═════ Source data

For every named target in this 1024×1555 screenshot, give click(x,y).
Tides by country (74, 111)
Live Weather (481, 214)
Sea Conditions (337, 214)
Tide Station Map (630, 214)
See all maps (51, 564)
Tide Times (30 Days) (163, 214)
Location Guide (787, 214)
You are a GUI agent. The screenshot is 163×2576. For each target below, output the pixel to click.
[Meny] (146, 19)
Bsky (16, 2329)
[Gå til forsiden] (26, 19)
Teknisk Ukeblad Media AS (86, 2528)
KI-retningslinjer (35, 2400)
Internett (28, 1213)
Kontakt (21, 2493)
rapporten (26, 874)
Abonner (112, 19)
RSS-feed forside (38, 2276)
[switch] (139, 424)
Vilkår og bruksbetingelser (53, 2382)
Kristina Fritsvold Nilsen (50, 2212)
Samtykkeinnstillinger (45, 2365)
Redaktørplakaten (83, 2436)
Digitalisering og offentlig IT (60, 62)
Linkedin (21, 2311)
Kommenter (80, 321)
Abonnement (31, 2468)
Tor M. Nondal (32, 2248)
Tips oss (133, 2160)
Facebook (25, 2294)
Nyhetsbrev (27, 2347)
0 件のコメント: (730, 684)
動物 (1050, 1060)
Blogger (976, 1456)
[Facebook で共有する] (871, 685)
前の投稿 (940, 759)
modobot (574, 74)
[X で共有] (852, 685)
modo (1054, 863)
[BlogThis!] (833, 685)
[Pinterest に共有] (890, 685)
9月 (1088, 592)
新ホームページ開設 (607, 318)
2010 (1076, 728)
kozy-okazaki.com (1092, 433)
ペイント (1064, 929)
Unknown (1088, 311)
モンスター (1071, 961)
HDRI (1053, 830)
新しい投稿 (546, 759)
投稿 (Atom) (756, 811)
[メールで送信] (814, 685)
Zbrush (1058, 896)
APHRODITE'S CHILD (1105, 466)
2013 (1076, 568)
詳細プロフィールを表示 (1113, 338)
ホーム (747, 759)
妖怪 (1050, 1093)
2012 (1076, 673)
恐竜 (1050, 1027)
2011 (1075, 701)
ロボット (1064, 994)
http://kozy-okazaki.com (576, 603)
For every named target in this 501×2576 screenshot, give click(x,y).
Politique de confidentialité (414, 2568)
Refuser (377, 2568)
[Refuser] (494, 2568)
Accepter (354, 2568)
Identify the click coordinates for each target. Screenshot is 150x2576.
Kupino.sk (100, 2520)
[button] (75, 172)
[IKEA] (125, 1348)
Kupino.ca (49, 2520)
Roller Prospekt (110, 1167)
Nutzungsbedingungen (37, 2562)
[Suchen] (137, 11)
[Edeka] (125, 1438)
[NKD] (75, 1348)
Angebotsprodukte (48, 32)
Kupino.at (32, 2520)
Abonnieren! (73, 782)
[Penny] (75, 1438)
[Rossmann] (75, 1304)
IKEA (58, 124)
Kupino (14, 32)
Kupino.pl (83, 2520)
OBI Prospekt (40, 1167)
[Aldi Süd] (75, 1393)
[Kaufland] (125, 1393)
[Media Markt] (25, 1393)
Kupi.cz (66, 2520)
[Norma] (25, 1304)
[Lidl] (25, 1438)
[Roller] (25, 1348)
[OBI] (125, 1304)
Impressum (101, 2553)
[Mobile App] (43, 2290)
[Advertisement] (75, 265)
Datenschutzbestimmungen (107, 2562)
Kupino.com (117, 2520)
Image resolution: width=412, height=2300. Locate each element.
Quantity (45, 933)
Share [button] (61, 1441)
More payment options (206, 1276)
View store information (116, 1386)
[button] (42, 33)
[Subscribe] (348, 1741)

══════════

Working down from the line that contains "http://kozy-okazaki.com (576, 603)", retype each line exactly through the last line of the data, and give nothing else.

[Exercise solution]
http://kozy-okazaki.com (576, 603)
For every named target in this 501×2576 screenshot, give click(x,y).
Politique de confidentialité (414, 2568)
Refuser (377, 2568)
[Refuser] (494, 2568)
Accepter (354, 2568)
Identify the click coordinates for each target. Screenshot is 150x2576.
Kupino.sk (100, 2520)
[button] (75, 172)
[IKEA] (125, 1348)
Kupino.ca (49, 2520)
Roller Prospekt (110, 1167)
Nutzungsbedingungen (37, 2562)
[Suchen] (137, 11)
[Edeka] (125, 1438)
[NKD] (75, 1348)
Angebotsprodukte (48, 32)
Kupino.at (32, 2520)
Abonnieren! (73, 782)
[Penny] (75, 1438)
[Rossmann] (75, 1304)
IKEA (58, 124)
Kupino (14, 32)
Kupino.pl (83, 2520)
OBI Prospekt (40, 1167)
[Aldi Süd] (75, 1393)
[Kaufland] (125, 1393)
[Media Markt] (25, 1393)
Kupi.cz (66, 2520)
[Norma] (25, 1304)
[Lidl] (25, 1438)
[Roller] (25, 1348)
[OBI] (125, 1304)
Impressum (101, 2553)
[Mobile App] (43, 2290)
[Advertisement] (75, 265)
Datenschutzbestimmungen (107, 2562)
Kupino.com (117, 2520)
Image resolution: width=412, height=2300. Locate each element.
Quantity (45, 933)
Share [button] (61, 1441)
More payment options (206, 1276)
View store information (116, 1386)
[button] (42, 33)
[Subscribe] (348, 1741)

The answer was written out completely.